今から呼んだところで既に事件は玄関先で起きてしまっているんだが、俺は縋る思いで枕元をまさぐった。
ガサガサガサ。
そこにあるはずの携帯電話の代わりに、ゴミ袋を掴んだ。
こんな大きいの、買った覚えが無い。
空っぽのゴミ袋。
あ、用意されてる――。
「やる?」
女性の声が一段と大きく嬉しそうになり、俺は気を失った。
次に目が覚めると、俺は後輩の家にいた。友達カップルの家で一緒に飲んだ奴だ。
後輩によれば、俺は突然押しかけて転がり込んだらしい。
「先輩、ヤベー女がいるって言ってたけど何すか? 飲み会で見せつけられたからって元カノとか呼んでヤバいことになったんじゃないっすか〜?」
俺は事情を説明し、後輩と、後輩がビビって呼んだ人と、三人で自宅に戻った。
女性はいなくなっていた。
ゴミ袋もなくなっていた。
玄関にも枕元にも、何も無い。
「……先輩寝ぼけてません?」
「いや……いや絶対いたんだよ、幻覚じゃねえよ」
「そりゃそうでしょうね。オレは信じますよ」
後輩が連れてきた人が言う。
「化粧の匂いがします。家のなか、玄関が特に」
言われて初めて気が付いた。
「確かに、誰かいたんでしょうね」
「……マジか……」
それから外に出てゴミ捨て場も確認したが、やはり何も無い。
大の男が三人もウロウロしていたせいか、その辺を掃除していたお婆さんに声を掛けられた。昨日ここにあったゴミ袋を蹴っちゃって、今日は無いからおかしいなと思って、なんて細部をぼかした説明をすると
「そこの、後ろのアパート。女の子専用なんだ」
と、お婆さんが語りだした。
入居者が女性限定のアパートで、近くの大学に通う女子学生が多く住んでいるそうだ。男性を招いてはいけないルールだが、彼氏なんか出来たら部屋に呼びたくもなるだろう。それについては黙認するような雰囲気があるそうだ。

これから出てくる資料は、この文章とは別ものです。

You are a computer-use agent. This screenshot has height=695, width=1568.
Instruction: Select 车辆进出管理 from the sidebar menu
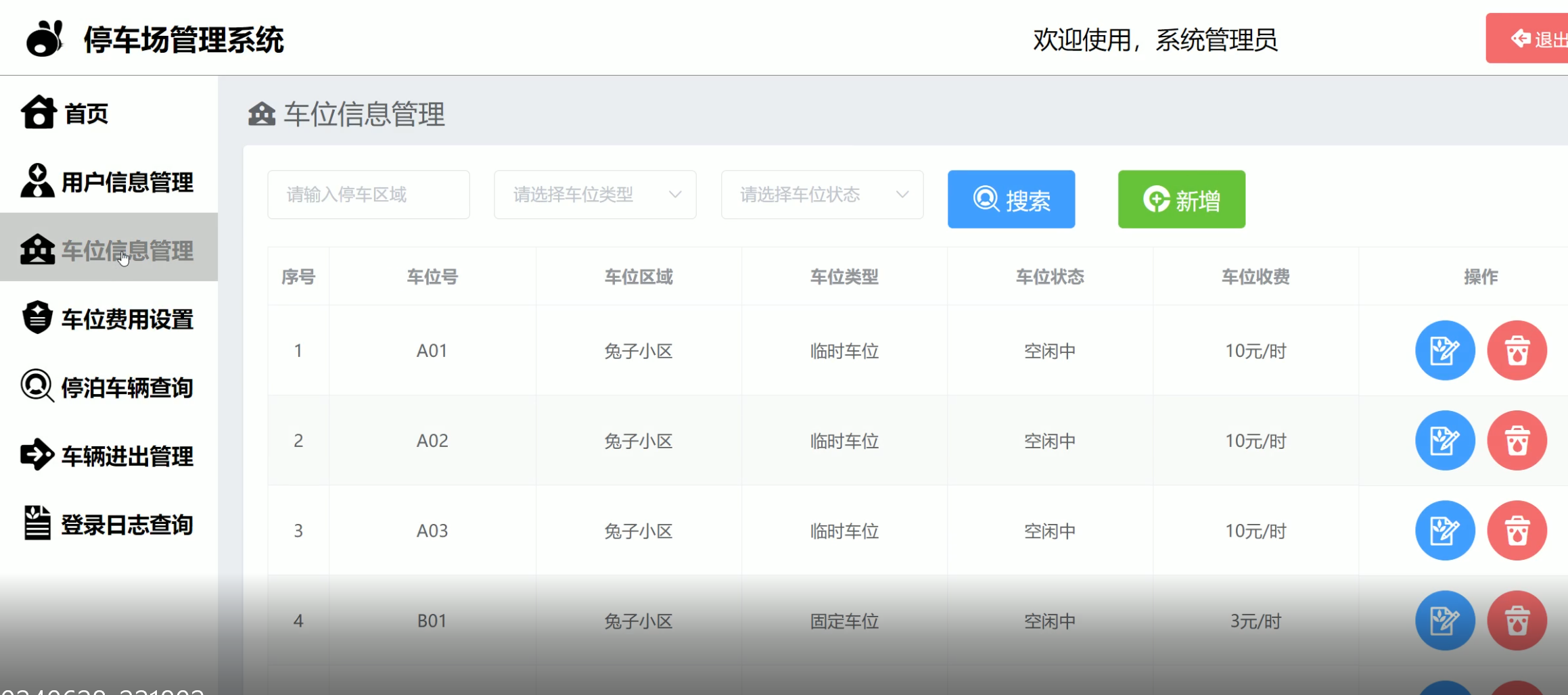pyautogui.click(x=126, y=455)
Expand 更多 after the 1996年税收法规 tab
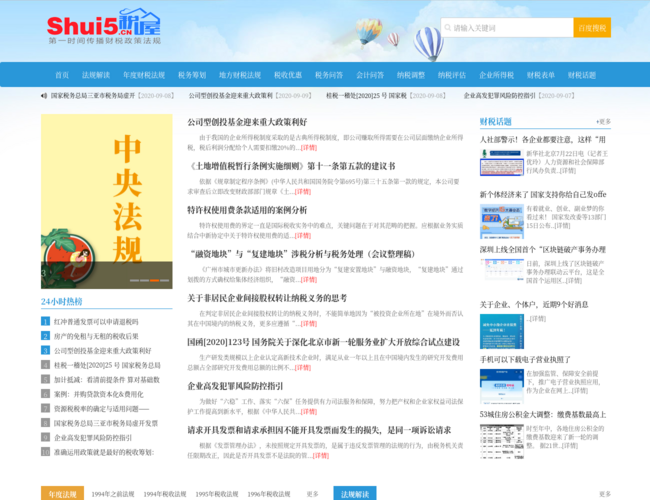Viewport: 650px width, 500px height. click(x=312, y=494)
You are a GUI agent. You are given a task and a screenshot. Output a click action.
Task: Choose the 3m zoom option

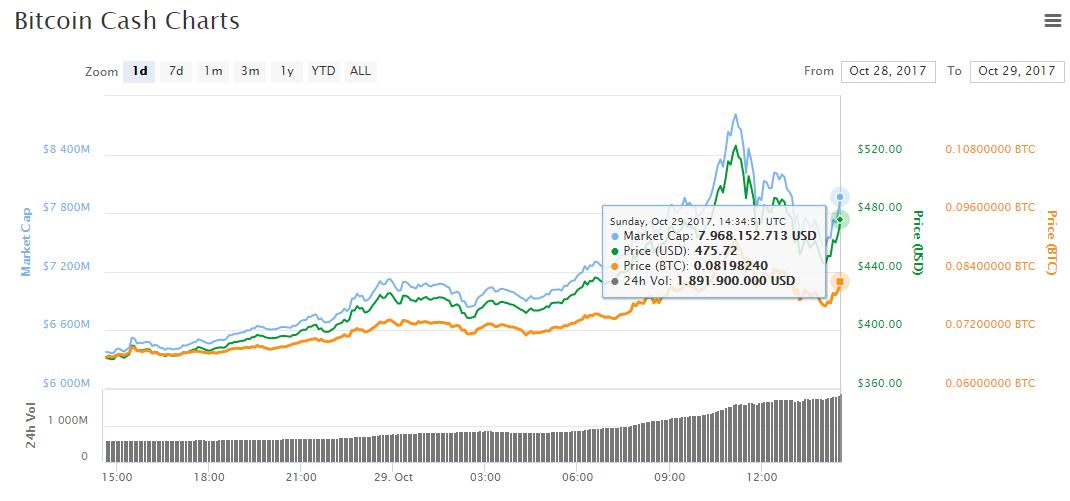click(250, 71)
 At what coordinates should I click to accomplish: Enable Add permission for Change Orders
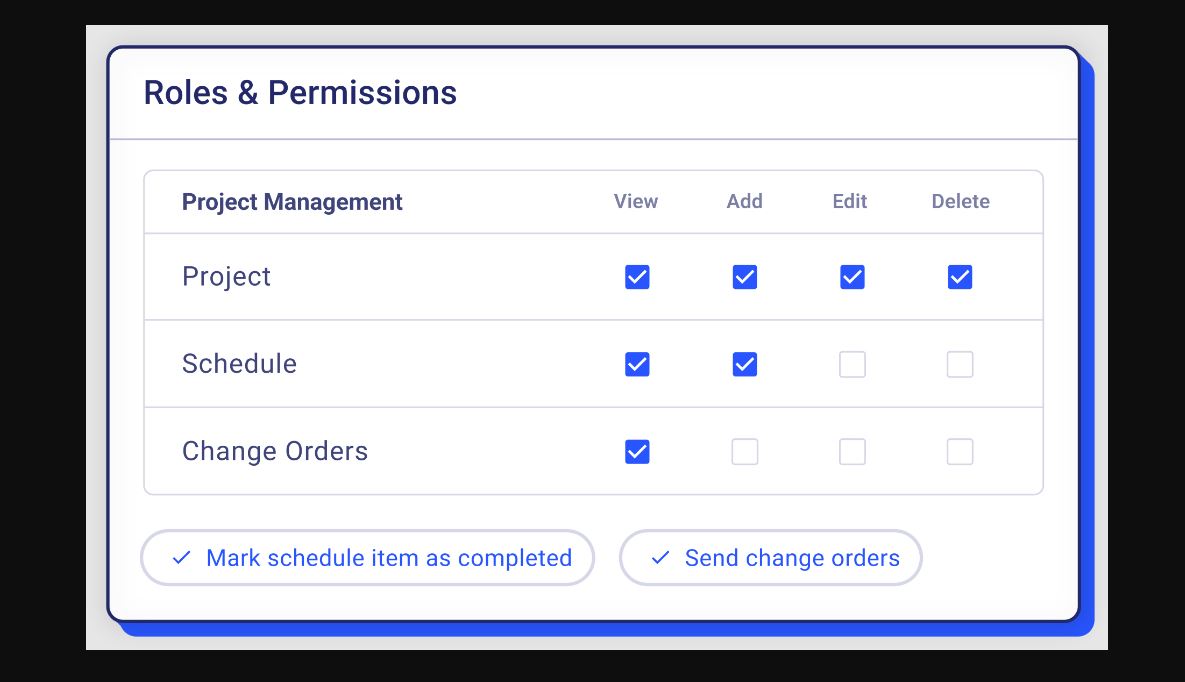(x=745, y=452)
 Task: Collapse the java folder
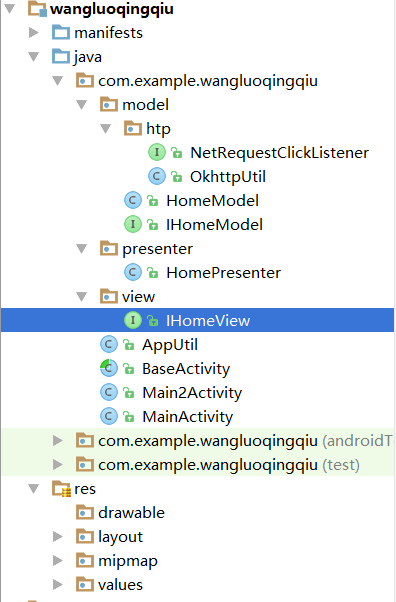(x=34, y=57)
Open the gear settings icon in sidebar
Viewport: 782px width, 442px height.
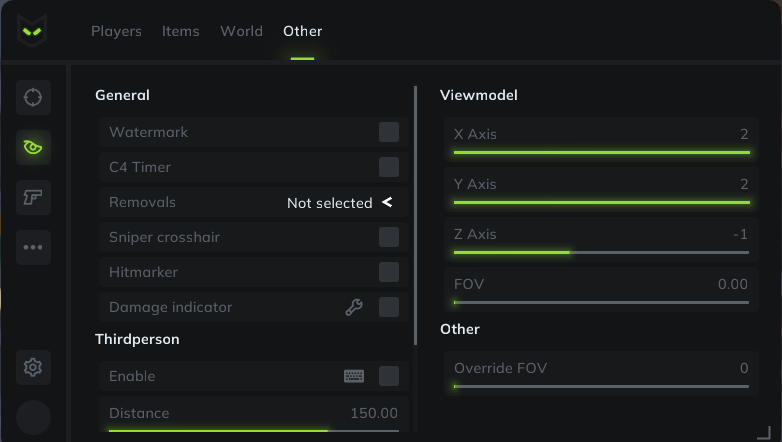coord(33,367)
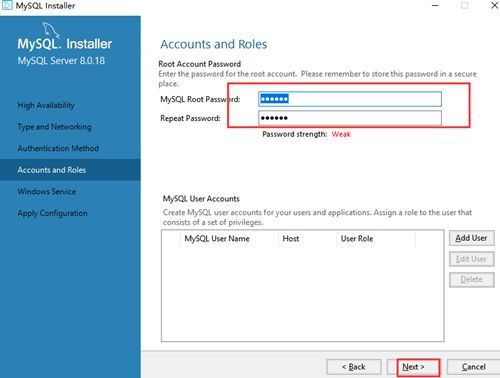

「別れ話が拗れちゃって手首を切るような騒ぎもあったんだよ。命は助かったんだけどさ。覚えてるよ。友達が来てねえ、後始末したティッシュだのタオルだの捨てて。見た目がアレだからね、外から見えないように捨ててみたいなこと、アタシ言ってねえ」
女性は引っ越したそうだ。それ以来、翌日は回収が無いはずの夜に、大型のゴミ袋に入った何かが置かれていることがあると言う。
「……そうなんですか……」
「まー死んでないはずなんだけどねえ、アタシはそう聞いてるんだけど」
蹴飛ばしたゴミ袋と、玄関に現れたゴミ袋と、ジャージ姿の女性と。どう繋がるのか、繋がりがあるのかどうかもわからない。
ただ、あれから俺は「やる?」と訊かれるたびに妙な緊張が走るようになってしまった。遊びに誘われるようななんてことない場面でも、だ。嬉しそうに訊かれると、いっそう嫌な気持ちになる。